FST distribution for deleterious and nondeleterious SNPs.

Figure 4.

Figure 4

Distribution of FST along chromosome 1. Black dots represent SNPs in the top 1% of FST and those predicted to be deleterious are surrounded in red.

Comparisons of the predicted deleterious SFS between stiff-stalk, non-stiff stalk, and tropical groups (Figure 5) mirrored patterns of between-group FST, revealing few fixed differences between groups and generally low frequencies within groups, as well as higher differentiation in comparisons involving the stiff-stalk group.

Figure 5.

Figure 5

Joint site frequency spectrum of stiff-stalk, non-stiff stalk, and tropical genetic groups. Axes represent the frequency of the predicted deleterious alleles in a group and colors show the proportion of SNPs at a given frequency.

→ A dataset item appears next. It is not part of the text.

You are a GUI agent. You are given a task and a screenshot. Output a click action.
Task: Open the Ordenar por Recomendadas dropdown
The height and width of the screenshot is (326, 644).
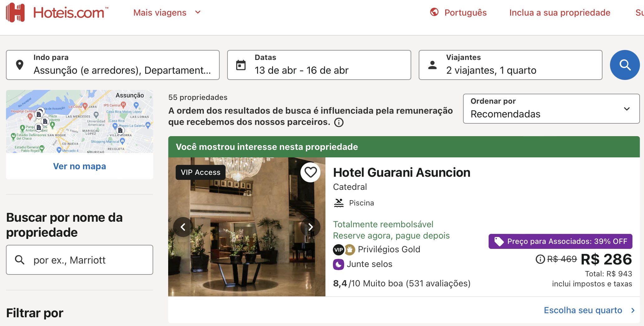551,109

Observed frequencies of deleterious SNPs in different populations (Figure 5) may help explain patterns of hybrid vigor. Although FST is generally low, inbreds from different genetic groups are nonetheless likely to share fewer deleterious variants than inbreds from the same group, and heterosis is higher among crosses between groups (Figure S5). Nonetheless, even crosses among inbreds from the same genetic group show evidence of heterosis (Figure S5), likely due to the large number of deleterious SNPs segregating at low frequencies within individual populations.

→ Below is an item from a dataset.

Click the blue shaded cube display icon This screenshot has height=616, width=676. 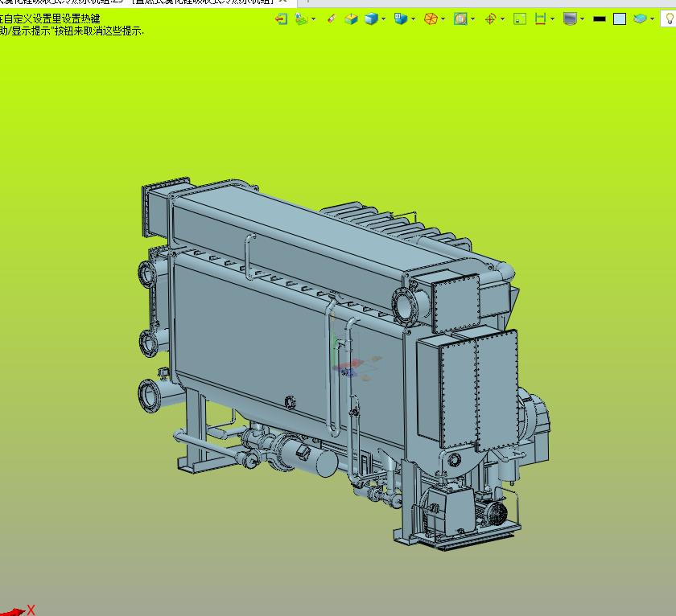[370, 18]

Effect of deleterious mutations on traits of interest

To investigate the contribution of predicted deleterious alleles to observed levels of heterosis and inbreeding depression, we performed a genome-wide association analysis of 17 traits evaluated in two populations (see the section Materials and Methods). Analyses were carried out using the genetic values of inbred lines and both mid-parent and best-parent heterosis. Genome-wide association results using the genetic values of inbred lines identified between 219 (cob diameter) and 598 (cob length) significant SNPs with a high proportion of genic loci (up to 70%) but little evidence for significant enrichment of predicted deleterious SNPs (Table 1 and Table S4).

Table 1. Total number of significant SNPs in genic regions (n) and fold enrichment (f) for deleterious SNPs in population A.

Inbreds
BPH
MPH
Traits n f n f n f
Days to tasseling 475 1.05 3372 1.15a 1123 1.12
Tassel length 458 0.81 297 1.21 365 1.16
Tassel branch count 300 0.98 4077 0.98 1257 1.12
Tassel angle 244 1.11 490 0.93 646 1.18
Plant height 282 0.92 18068 0.98 9712 0.93
Upper leaf angle 415 1.20 8927 0.99 2266 1.12
Leaf width 289 1.21 1064 1.16 1051 1.01
Leaf length 389 1.14 4256 0.93 2257 1.07
Kernel height 292 1.10 8752 1.08 4512 1.01
Stem puncture resistance 258 0.79 443 1.04 375 0.93
Plant yield 257 1.50 7440 1.12a 7007 1.14a
Ear length 231 0.89 605 1.11a 907 1.00
10 kernel weight 298 1.29 709 1.15 761 1.30
Cob diameter 219 1.04 4363 1.16a 405 0.88
Cob weight 228 1.09 1746 0.93 519 0.69
Kernel weight 256 0.88 3781 0.98 2045 0.95

SNP, single-nucleotide polymorphism; BPH, best-parent heterosis; MPH, mid-parent heterosis.

a

Statistically significant (Fisher’s exact test P < 0.05).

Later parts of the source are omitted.